*Goal*.
Write out again, word for word, the rows starting with the line that contains "Where should I click to: Point" and ending with the line that contains "[x=313, y=549]", both included.

================================

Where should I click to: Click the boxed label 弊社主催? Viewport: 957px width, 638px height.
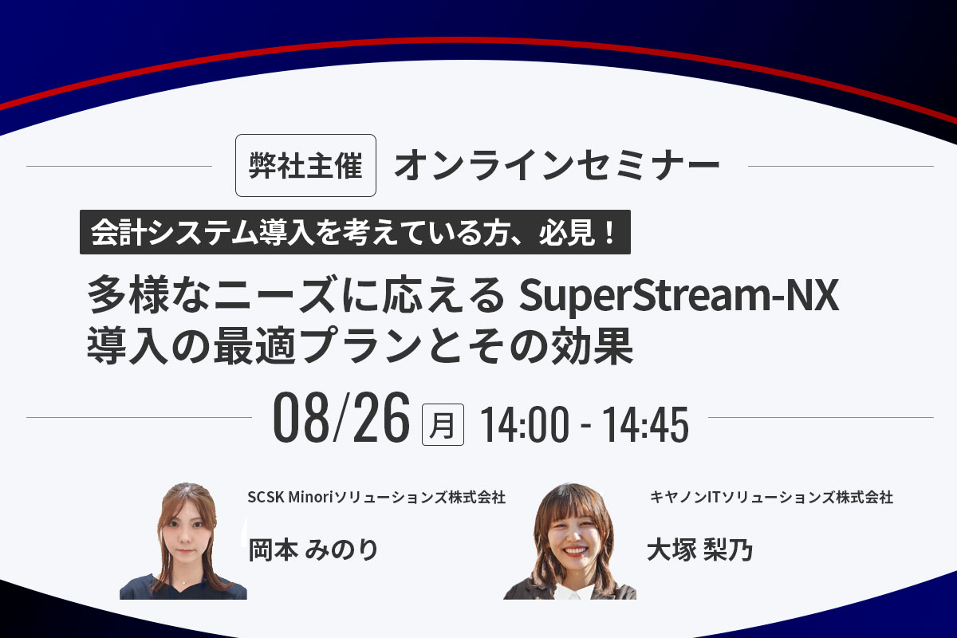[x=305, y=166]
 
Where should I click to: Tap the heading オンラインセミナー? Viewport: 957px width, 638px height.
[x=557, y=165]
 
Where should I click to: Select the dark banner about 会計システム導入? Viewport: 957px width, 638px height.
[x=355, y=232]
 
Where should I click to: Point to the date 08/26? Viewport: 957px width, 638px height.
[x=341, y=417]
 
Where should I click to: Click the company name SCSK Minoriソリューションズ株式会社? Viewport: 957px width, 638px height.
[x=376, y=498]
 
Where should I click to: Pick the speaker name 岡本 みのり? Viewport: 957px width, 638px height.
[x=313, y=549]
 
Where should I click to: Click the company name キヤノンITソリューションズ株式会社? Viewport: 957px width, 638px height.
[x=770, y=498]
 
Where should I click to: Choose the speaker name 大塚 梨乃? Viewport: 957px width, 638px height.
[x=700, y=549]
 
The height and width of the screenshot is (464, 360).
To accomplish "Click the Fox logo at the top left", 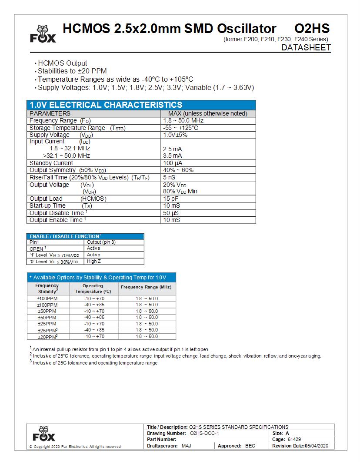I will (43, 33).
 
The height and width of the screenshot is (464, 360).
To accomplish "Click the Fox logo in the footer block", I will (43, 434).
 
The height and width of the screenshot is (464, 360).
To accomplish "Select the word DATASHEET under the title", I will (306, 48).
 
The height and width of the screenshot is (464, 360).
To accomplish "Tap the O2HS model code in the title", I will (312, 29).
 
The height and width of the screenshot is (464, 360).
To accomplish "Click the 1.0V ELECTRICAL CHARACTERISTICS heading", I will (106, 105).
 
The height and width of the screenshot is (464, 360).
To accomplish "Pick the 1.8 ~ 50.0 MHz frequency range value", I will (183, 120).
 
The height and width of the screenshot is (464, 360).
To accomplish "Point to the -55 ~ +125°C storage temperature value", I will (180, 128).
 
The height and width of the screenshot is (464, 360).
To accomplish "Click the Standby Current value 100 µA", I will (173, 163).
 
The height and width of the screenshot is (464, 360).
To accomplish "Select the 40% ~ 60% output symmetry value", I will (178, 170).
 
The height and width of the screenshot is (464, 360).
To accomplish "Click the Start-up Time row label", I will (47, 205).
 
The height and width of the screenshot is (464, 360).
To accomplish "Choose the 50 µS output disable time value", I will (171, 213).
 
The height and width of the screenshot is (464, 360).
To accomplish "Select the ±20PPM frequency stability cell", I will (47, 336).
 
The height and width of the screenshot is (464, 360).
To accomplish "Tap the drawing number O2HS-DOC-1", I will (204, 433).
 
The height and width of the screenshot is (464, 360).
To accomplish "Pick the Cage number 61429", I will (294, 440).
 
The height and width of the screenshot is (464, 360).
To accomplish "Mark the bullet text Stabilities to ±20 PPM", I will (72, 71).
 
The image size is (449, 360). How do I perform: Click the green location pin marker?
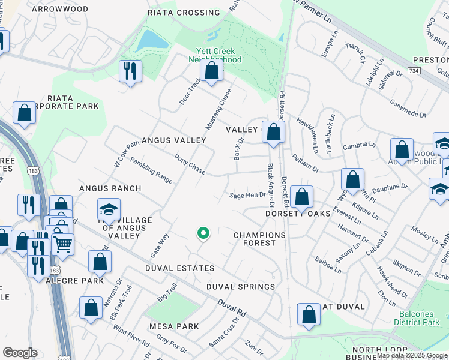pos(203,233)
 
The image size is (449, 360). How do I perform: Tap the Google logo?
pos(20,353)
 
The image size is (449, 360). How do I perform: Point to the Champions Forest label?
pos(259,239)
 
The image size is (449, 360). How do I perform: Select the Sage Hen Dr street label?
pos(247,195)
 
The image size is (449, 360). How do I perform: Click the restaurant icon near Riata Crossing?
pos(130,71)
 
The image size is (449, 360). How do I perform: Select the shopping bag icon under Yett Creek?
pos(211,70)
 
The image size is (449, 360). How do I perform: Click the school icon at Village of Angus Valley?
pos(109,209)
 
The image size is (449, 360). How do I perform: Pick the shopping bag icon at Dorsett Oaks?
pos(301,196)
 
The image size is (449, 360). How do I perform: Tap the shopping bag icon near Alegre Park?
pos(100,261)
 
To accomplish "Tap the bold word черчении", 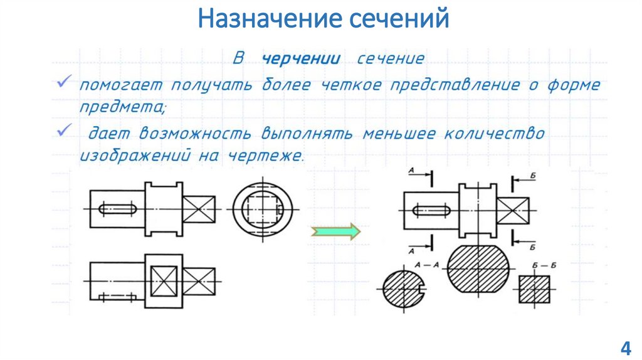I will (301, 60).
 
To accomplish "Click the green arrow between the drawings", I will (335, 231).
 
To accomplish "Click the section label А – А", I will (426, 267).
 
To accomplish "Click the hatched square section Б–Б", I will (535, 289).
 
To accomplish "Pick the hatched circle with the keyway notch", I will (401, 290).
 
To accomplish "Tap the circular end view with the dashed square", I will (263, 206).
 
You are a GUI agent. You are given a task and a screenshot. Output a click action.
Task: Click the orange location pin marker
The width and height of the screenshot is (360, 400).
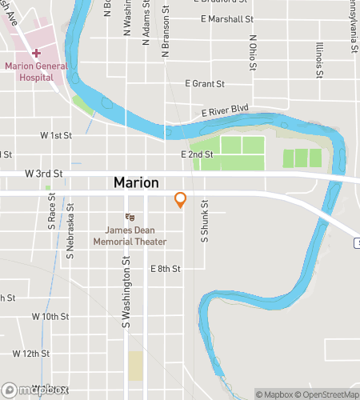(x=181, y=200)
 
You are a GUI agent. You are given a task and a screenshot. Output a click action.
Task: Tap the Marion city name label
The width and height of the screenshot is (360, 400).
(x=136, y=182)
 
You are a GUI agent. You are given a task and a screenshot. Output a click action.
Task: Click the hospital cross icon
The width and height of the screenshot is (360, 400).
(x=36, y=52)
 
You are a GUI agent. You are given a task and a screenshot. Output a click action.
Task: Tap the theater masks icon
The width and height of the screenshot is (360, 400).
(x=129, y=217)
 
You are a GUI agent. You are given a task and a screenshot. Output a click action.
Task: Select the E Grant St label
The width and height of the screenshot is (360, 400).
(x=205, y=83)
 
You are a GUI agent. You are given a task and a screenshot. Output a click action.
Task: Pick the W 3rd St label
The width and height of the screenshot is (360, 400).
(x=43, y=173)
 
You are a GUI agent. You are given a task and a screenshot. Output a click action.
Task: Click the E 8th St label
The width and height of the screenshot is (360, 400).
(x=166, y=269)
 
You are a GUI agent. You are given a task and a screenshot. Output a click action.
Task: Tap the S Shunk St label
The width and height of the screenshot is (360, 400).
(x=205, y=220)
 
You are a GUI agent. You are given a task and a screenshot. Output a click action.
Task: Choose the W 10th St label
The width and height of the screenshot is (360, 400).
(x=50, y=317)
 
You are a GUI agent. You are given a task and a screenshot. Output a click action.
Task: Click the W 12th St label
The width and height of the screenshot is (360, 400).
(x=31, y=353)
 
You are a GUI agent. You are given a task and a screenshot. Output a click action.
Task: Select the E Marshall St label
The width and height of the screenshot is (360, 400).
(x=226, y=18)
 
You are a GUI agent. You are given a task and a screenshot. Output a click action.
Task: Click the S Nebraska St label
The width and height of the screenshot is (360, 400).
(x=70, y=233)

================================

*Response to this task*.
Where should I click to: Point to the date 08/26? Viewport: 957px width, 638px height.
[x=341, y=417]
 
Where should I click to: Click the company name SCSK Minoriソリューションズ株式会社? Viewport: 957px width, 638px height.
[x=376, y=498]
 
Where should I click to: Pick the speaker name 岡本 みのり? Viewport: 957px width, 638px height.
[x=313, y=549]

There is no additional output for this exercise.